66     We have held that a discharge does not revest property (which is vested in the OA) in the discharged bankrupt, regardless of whether the discharge occurs before or after the OA has declared the final dividend (see [40][65] above). If a discharged bankrupt desires that a particular item of property in his estate, or his entire estate, should revest in him for some reason, it would be prudent for him first to contact the OA to state his reasons and/or proposals. If the OA agrees with him, then it is for the OA to carry out the necessary steps for the transfer of title to the discharged bankrupt. If the OA disagrees, or imposes conditions with which the discharged bankrupt disagrees, then he should apply to the court pursuant to s 31 of the BA for review of the OA’s decision.

67     Although the terms of s 31 of the BA leave it open to the discharged bankrupt to apply directly to the court without first contacting the OA, we think that it would be sensible for the course of action outlined above to be adopted.
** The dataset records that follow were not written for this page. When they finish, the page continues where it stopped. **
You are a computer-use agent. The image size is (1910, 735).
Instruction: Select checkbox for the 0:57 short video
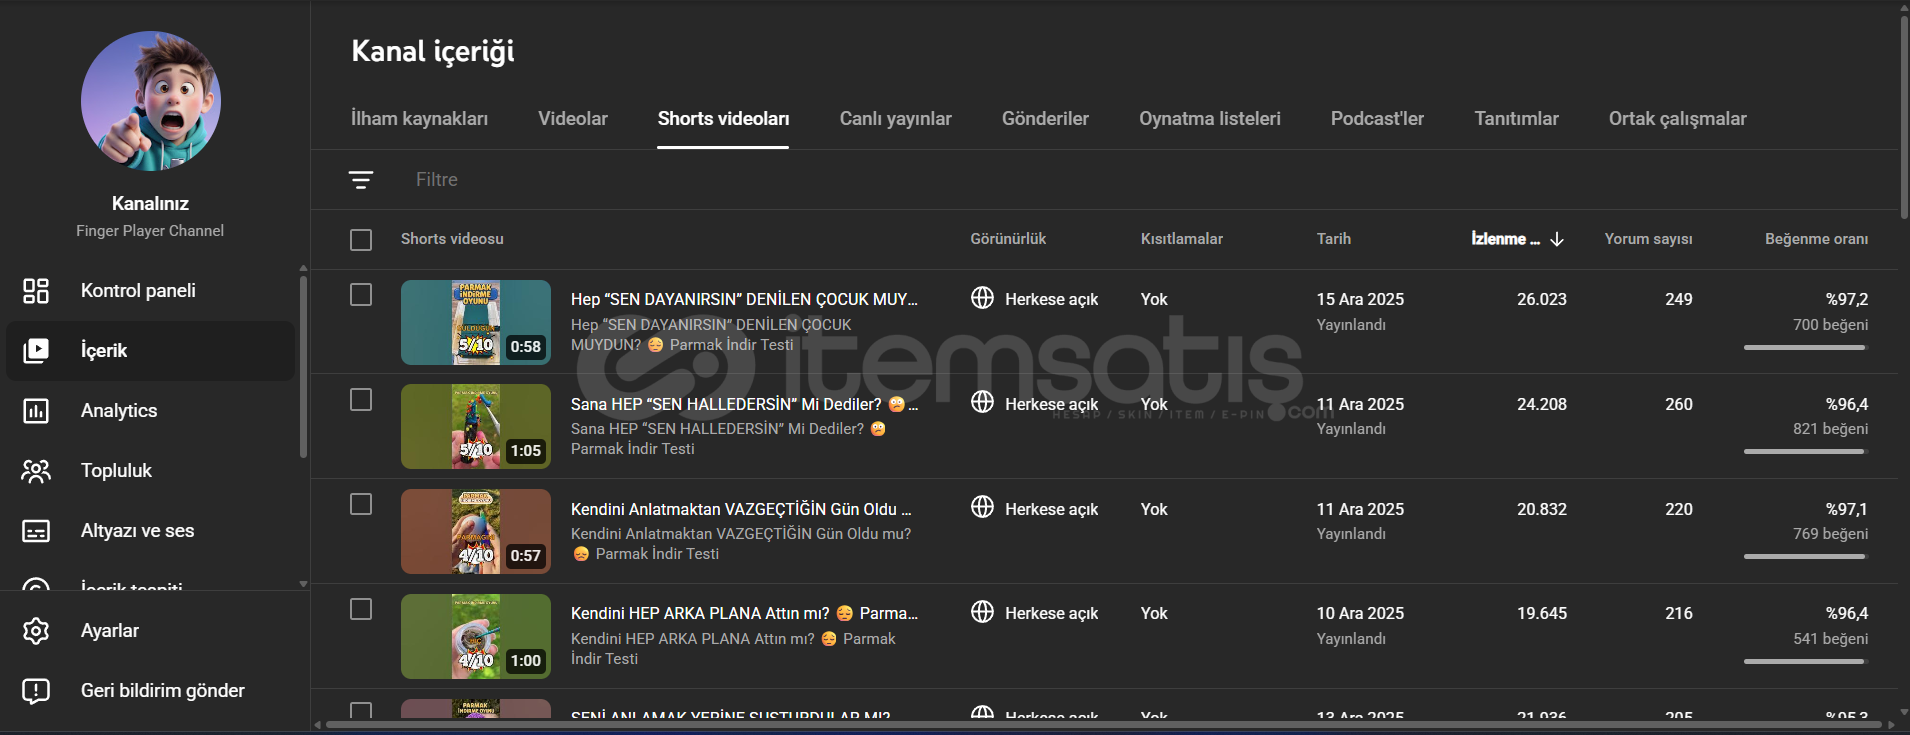(x=361, y=505)
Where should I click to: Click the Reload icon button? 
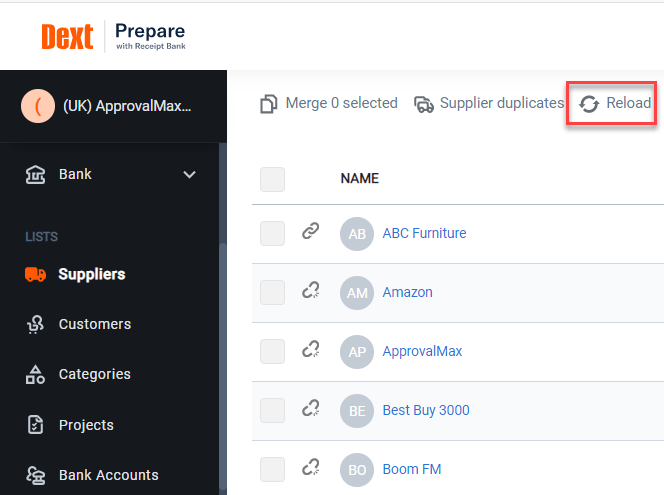pos(590,104)
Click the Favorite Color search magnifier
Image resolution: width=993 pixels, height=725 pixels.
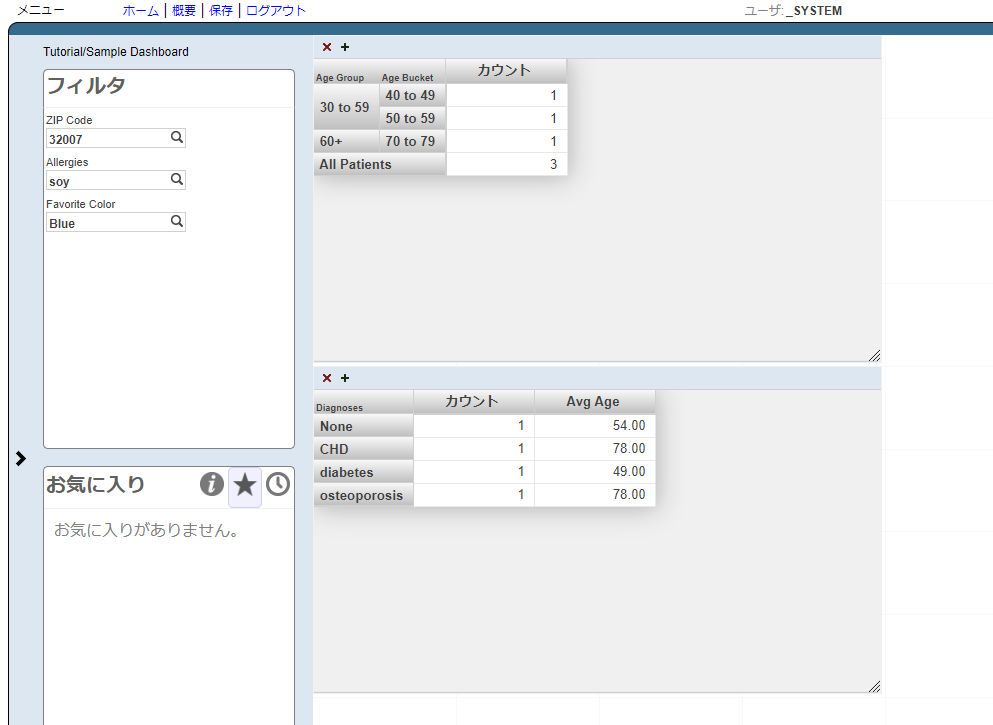point(177,222)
If the OA agrees with the discharged bankrupt’s representations, then the cost and time of the application and hearing would be saved.

Conclusion

68     For the above reasons, we dismiss the appeal. No order is made as to costs.

69     We observe that the letter of 18 September 2008 from the Board to the appellant (which appears to be the first time she was contacted by either the Board or the OA in connection with this matter) stated that the Monies would be released to the OA because she was an undischarged bankrupt. There were no subsequent representations made to the contrary to the appellant by the OA or the CPF Board. The fact that the Monies were only paid to the OA after the appellant’s discharge from bankruptcy was due to an oversight on the OA’s part. The appellant was not misled in any way by the OA and the Board. It follows that she did not rely to her detriment on any mistaken perception created by the OA or the Board that she was entitled to the Monies. In fact, it was incumbent on the appellant to aid to the utmost of her power in the realisation of her property and the distribution of the proceeds among her creditors by the OA: see s 129(1)(i) of the BA. Given that she was told by the Board that the Monies were due to the OA because she was an undischarged bankrupt at the time of LLK’s death, she cannot then seek to take advantage of the OA’s oversight by claiming ownership of the Monies.